For those of you who have been following the saga, not much is surprising. Among the agency’s findings:


- “The transaction will benefit consumers by making available to them a wider array of programming choices at various price points and by affording them greater choice and control over the programming to which they subscribe”


- “There was insufficient evidence in the record to predict the likelihood of anticompetitive harms”


- The companies’ concessions must be honored for at least three years; these include a price freeze, a la carte programming, a set-aside of 8 percent of channel capacity to noncommercial and minority programmers, interoperable radios and an open manufacturing standard that allows any firm to make a satellite radio


- The companies can’t provide local content


- XM will pay $17.4 million and Sirius $2.2 million in fines for breaking FCC rules regarding broadcast interference


Here are some excerpts from the commissioners’ statements:


- Chairman Kevin J. Martin, a Republican: “I said at the time that the two companies announced their intent to merge that I thought they had a high hurdle to meet if they wanted to prove that the transaction would be in the public interest. It has taken some time, but I do believe that with the essential voluntary commitments they have made, the parties have met this burden.”

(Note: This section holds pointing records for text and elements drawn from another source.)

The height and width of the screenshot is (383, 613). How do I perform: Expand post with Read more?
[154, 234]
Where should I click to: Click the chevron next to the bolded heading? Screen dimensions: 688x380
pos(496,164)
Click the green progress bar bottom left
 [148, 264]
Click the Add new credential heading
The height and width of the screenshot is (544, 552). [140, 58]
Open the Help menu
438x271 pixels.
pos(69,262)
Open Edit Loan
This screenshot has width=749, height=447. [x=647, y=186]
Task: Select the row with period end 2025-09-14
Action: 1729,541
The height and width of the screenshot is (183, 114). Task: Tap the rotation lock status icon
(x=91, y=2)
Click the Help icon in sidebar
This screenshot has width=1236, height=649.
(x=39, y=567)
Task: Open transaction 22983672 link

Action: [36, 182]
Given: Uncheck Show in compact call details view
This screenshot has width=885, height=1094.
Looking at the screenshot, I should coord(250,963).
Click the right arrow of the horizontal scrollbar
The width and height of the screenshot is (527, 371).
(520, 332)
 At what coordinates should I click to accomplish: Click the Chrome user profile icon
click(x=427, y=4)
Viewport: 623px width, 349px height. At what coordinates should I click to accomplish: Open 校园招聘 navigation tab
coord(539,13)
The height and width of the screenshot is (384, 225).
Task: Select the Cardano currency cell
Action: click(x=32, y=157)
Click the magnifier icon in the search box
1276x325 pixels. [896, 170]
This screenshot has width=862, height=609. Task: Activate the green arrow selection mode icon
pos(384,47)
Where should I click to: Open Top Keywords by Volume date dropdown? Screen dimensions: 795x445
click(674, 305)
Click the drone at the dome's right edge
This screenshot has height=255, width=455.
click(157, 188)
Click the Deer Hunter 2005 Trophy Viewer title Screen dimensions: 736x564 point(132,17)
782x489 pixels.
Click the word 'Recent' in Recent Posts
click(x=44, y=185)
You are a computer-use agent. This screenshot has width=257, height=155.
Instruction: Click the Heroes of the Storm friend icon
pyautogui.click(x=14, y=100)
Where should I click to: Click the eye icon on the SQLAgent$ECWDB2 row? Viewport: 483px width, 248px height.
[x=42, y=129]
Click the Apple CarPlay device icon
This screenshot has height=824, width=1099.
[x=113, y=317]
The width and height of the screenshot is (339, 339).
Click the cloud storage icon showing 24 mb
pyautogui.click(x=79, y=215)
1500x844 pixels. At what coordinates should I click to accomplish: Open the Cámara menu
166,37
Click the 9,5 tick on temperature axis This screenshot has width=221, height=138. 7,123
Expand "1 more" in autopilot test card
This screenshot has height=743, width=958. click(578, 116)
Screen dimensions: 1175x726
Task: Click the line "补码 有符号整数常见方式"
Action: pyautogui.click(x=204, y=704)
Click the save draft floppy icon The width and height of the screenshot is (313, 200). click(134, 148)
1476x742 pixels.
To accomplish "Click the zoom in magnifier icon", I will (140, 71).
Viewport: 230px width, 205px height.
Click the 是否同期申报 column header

- Robert M. McDowell, a Republican: “Competition in the audio market has grown substantially in the past few years. Barely one generation removed from AM and FM radio and vinyl albums, we now have a still vibrant AM/FM dial, full of music, news and talk radio of all stripes, HD radio with its multicast streams of content, mp3 players, Internet radio and much more. When discussing this merger, it is important to keep in mind that satellite radio — both XM and Sirius combined — comprises only five percent of that audio marketplace.


- Michael J. Copps, a Democrat: “The majority’s argument is that it can stack up enough ‘conditions’ on the merged entity — spectrum set-asides, price controls, manufacturing mandates, etc. — to tip the scale in favor of approval. In essence, the majority asserts that satellite radio consumers will be better served by a regulated monopoly than by marketplace competition.”


- Jonathan S. Adelstein, a Democrat: “In April and June 2006, the commission launched an investigation into alleged noncompliant XM and Sirius satellite radio devices; and that fall, the commission learned that about widespread unauthorized use of terrestrial repeaters …. It is inconceivable to me that we would even consider approving such a merger with such a large and serious number of outstanding violations unresolved. That would never have crossed our minds if the transactions involved terrestrial broadcasters.”


Deborah Taylor Tate, a Republican who cast the swing vote on favor of the merger in exchange for the fines, did not release a statement.